[Simh] clang (was Re: XCode and LTO)
Michael Bloom
mabloom at dslextreme.com
Sat Apr 28 17:42:20 EDT 2012
I think I would have to agree with Peter. Or at least, half agree.
nanosleep() would give you the exact timing needed. I'm very much
against polling the time as a solution because it could use up a lot of
CPU cycles that other processes would love to have. System calls such
as gettimeofday() typically do nothing besides copy the internally
maintained time back to user space (and , and as such, do not need to
sleep and so never voluntarily give up the CPU. Some systems, will
recognize when processes seem to exhibit "infinite loop" behavior, and
"auto-nice" the process, potentially affecting the "brittleness" that
Peter refers to.
In any event, "spinning" when there are ways that are more accurate (not
to mention friendlier to other processes who'd like some CPU time) to
simulate timing, is not the best choice, in my opinion.
-Michael
P.S. One of the best known "offensive spinners" is Google Chrome, which
after a short while can bring a system to it's knees.. Some of it's
many processes are constantly spinning. Run strace on one that's racked
up a lot of time, and in ten seconds, you'll see: about 167,000
identical getrlimit() calls per second with always the same args, and
always the same returned values; 55000 clock_gettime() calls, 22000
gettimeofday() calls (can't they make up their mind?); 1379 zero-timeout
poll calls which always check descriptors 14, and 15, and 49 of those
calls also check descriptor 5 ... all but two of those poll calls
immediately time out. The two that don't time out are for (you guessed
it) descriptor 5. Right after the poll calls have timed out (because
there is no i/o available on descriptors 14, and 15), the code then
issues 1379 read calls on each of those those 2 descriptors. Of course,
because they didn't want those calls to block, fd's 14 and 15 were set
non-blocking. Thus they returned immediately with errno set to EAGAIN.

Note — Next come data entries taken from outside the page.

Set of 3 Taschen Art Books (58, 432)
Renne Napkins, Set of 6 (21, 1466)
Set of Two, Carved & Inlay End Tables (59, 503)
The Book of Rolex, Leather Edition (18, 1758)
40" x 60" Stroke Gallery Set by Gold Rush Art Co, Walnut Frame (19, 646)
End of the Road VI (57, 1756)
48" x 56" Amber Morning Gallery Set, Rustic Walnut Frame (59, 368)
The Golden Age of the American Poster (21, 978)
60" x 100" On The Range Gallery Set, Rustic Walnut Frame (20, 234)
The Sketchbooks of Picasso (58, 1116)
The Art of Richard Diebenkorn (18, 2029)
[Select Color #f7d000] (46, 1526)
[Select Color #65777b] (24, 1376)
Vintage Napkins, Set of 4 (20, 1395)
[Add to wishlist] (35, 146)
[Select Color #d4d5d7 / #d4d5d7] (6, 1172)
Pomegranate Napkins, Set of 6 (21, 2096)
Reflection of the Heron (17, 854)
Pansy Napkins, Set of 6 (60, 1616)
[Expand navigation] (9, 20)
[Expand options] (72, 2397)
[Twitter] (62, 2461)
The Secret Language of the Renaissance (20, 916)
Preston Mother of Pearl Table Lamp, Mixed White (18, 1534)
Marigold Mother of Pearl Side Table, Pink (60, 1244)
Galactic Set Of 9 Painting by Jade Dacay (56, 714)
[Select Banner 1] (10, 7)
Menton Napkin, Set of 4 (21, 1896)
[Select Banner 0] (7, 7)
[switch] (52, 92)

After the only two polls that did not time out, chrome issued 2 reads on
fd 5. So how about the time spent? looking at /proc/<pid>/stat on
linux, I'm seeing up to a ten to 1 ratio in user to kernel time. So,
whatever the amount of cpu time it took to execute 250,000 system calls
in ten seconds, it spent up to ten times that much cpu time executing
in user space.
On 04/27/2012 08:15 PM, Peter Svensson wrote:
> Hi,
>
> What is the rom code comparing against and why do we not do the delay
> compared to that?
>
> If it is against the real time clock, would not nanosleep() or just
> polling the time be more portable?
>
> Playing games with the C memory model to acheive a certain performace
> seems to me to always be brittle.
>
> Peter
>
> On Fri, 27 Apr 2012, Sergey Oboguev wrote:
>
>> Hi Mark,
>>
>> The goal is to prevent smart compiler from collapsing the loops in
>> rom_read_delay, especially the bottom loop, by optimizing them.
>> Declaring "loopval" as volatile does just that, by effectively disabling
>> compiler's capability to optimize, and does it in a portable way.
>>
>> Disabling inlining of rom_swapb, in fact, does not provide such guarantee long
>> term.
>> It may shut off compiler's optimizations today, but once the compiler (or
>> compilers) gets even smarter in the future, it can some day figure out the code
>> "does not need" to call rom_swapb.
>> Compiler may leave the function un-inlined, but just figure out it does not
>> need to be called and optimize the whole loop construct away.
>>
>> Therefore volatile is both portable and -- long-term -- safer approach.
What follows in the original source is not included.